### Work instruction
Every line of the entries below from the one containing "763x956 pixels." to the one containing "Click the Restart now button", both ends included, must be written out exactly. No other line belongs in the answer.

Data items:

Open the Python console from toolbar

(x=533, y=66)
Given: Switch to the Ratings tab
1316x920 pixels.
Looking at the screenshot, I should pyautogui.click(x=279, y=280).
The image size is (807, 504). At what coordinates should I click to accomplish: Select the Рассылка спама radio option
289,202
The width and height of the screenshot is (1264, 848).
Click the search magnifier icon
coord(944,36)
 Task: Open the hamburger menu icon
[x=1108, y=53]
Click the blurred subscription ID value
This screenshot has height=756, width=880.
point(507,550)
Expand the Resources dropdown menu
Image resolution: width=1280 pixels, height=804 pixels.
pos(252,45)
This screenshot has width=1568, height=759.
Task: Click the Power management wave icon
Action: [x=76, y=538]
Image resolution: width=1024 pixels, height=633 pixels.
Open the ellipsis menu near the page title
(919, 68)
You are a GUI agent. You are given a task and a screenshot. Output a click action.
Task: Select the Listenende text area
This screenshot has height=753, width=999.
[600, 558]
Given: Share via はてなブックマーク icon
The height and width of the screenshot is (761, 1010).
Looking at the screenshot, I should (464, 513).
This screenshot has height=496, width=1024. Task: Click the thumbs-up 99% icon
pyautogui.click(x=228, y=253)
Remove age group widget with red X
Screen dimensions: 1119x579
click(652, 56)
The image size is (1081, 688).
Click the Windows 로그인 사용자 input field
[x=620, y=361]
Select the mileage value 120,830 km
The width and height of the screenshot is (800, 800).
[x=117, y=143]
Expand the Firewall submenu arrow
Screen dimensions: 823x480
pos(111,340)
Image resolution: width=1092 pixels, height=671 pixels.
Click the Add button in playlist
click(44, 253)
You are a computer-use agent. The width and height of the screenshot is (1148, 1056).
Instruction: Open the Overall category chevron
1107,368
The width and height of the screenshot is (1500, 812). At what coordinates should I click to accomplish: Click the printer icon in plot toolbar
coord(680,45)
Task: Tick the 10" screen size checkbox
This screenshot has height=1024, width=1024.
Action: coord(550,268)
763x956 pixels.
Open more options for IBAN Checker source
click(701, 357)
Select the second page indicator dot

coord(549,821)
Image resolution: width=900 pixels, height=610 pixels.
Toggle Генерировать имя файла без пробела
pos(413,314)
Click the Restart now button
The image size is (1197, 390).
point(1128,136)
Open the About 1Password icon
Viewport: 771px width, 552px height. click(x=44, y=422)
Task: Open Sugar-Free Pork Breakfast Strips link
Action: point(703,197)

### Exercise response
763x956 pixels.
Open more options for IBAN Checker source
click(701, 357)
Select the second page indicator dot

coord(549,821)
Image resolution: width=900 pixels, height=610 pixels.
Toggle Генерировать имя файла без пробела
pos(413,314)
Click the Restart now button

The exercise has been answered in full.